**MATERIAL FOR THIS EXERCISE:**
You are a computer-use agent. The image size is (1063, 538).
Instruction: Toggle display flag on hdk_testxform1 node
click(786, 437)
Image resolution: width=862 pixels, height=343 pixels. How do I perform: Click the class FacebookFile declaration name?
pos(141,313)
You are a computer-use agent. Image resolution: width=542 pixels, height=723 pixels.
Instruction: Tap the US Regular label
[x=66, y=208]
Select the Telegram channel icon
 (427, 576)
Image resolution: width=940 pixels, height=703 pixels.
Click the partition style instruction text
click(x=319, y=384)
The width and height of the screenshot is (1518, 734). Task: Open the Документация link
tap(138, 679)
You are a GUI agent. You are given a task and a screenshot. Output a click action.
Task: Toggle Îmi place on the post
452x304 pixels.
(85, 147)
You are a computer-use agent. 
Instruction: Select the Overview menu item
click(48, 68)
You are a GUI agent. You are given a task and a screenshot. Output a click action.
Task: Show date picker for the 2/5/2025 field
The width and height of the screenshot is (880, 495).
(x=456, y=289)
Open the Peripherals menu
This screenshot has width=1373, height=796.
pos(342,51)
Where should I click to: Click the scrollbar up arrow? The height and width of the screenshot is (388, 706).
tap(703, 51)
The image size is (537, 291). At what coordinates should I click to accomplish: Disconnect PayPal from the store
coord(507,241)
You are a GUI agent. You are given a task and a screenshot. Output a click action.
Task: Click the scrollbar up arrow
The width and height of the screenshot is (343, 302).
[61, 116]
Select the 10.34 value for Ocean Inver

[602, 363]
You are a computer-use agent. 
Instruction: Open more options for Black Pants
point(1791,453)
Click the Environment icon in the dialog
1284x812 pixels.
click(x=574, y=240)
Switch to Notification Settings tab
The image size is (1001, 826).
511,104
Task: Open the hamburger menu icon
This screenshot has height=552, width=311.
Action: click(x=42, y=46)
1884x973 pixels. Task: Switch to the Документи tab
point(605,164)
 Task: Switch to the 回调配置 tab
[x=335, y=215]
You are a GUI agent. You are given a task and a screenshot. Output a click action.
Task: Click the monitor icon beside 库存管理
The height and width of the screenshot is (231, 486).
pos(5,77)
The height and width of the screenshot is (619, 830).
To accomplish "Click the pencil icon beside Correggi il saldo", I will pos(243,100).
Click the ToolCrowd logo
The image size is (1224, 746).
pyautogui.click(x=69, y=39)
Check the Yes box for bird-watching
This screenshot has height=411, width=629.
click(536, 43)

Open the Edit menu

**TASK REQUIREMENTS:**
Rewrite the records above as a Markdown table with the columns Row and Line, giving each non-blank line its own row.

**FULL SOLUTION:**
| Row | Line |
|---|---|
| 1 | You are a computer-use agent. The image size is (1063, 538). |
| 2 | Instruction: Toggle display flag on hdk_testxform1 node |
| 3 | click(786, 437) |
| 4 | Image resolution: width=862 pixels, height=343 pixels. How do I perform: Click the class FacebookFile declaration name? |
| 5 | pos(141,313) |
| 6 | You are a computer-use agent. Image resolution: width=542 pixels, height=723 pixels. |
| 7 | Instruction: Tap the US Regular label |
| 8 | [x=66, y=208] |
| 9 | Select the Telegram channel icon |
| 10 |  (427, 576) |
| 11 | Image resolution: width=940 pixels, height=703 pixels. |
| 12 | Click the partition style instruction text |
| 13 | click(x=319, y=384) |
| 14 | The width and height of the screenshot is (1518, 734). Task: Open the Документация link |
| 15 | tap(138, 679) |
| 16 | You are a GUI agent. You are given a task and a screenshot. Output a click action. |
| 17 | Task: Toggle Îmi place on the post |
| 18 | 452x304 pixels. |
| 19 | (85, 147) |
| 20 | You are a computer-use agent.  |
| 21 | Instruction: Select the Overview menu item |
| 22 | click(48, 68) |
| 23 | You are a GUI agent. You are given a task and a screenshot. Output a click action. |
| 24 | Task: Show date picker for the 2/5/2025 field |
| 25 | The width and height of the screenshot is (880, 495). |
| 26 | (x=456, y=289) |
| 27 | Open the Peripherals menu |
| 28 | This screenshot has width=1373, height=796. |
| 29 | pos(342,51) |
| 30 | Where should I click to: Click the scrollbar up arrow? The height and width of the screenshot is (388, 706). |
| 31 | tap(703, 51) |
| 32 | The image size is (537, 291). At what coordinates should I click to accomplish: Disconnect PayPal from the store |
| 33 | coord(507,241) |
| 34 | You are a GUI agent. You are given a task and a screenshot. Output a click action. |
| 35 | Task: Click the scrollbar up arrow |
| 36 | The width and height of the screenshot is (343, 302). |
| 37 | [61, 116] |
| 38 | Select the 10.34 value for Ocean Inver |
| 39 | [602, 363] |
| 40 | You are a computer-use agent.  |
| 41 | Instruction: Open more options for Black Pants |
| 42 | point(1791,453) |
| 43 | Click the Environment icon in the dialog |
| 44 | 1284x812 pixels. |
| 45 | click(x=574, y=240) |
| 46 | Switch to Notification Settings tab |
| 47 | The image size is (1001, 826). |
| 48 | 511,104 |
| 49 | Task: Open the hamburger menu icon |
| 50 | This screenshot has height=552, width=311. |
| 51 | Action: click(x=42, y=46) |
| 52 | 1884x973 pixels. Task: Switch to the Документи tab |
| 53 | point(605,164) |
| 54 |  Task: Switch to the 回调配置 tab |
| 55 | [x=335, y=215] |
| 56 | You are a GUI agent. You are given a task and a screenshot. Output a click action. |
| 57 | Task: Click the monitor icon beside 库存管理 |
| 58 | The height and width of the screenshot is (231, 486). |
| 59 | pos(5,77) |
| 60 | The height and width of the screenshot is (619, 830). |
| 61 | To accomplish "Click the pencil icon beside Correggi il saldo", I will pos(243,100). |
| 62 | Click the ToolCrowd logo |
| 63 | The image size is (1224, 746). |
| 64 | pyautogui.click(x=69, y=39) |
| 65 | Check the Yes box for bird-watching |
| 66 | This screenshot has height=411, width=629. |
| 67 | click(536, 43) |
| 68 | Open the Edit menu |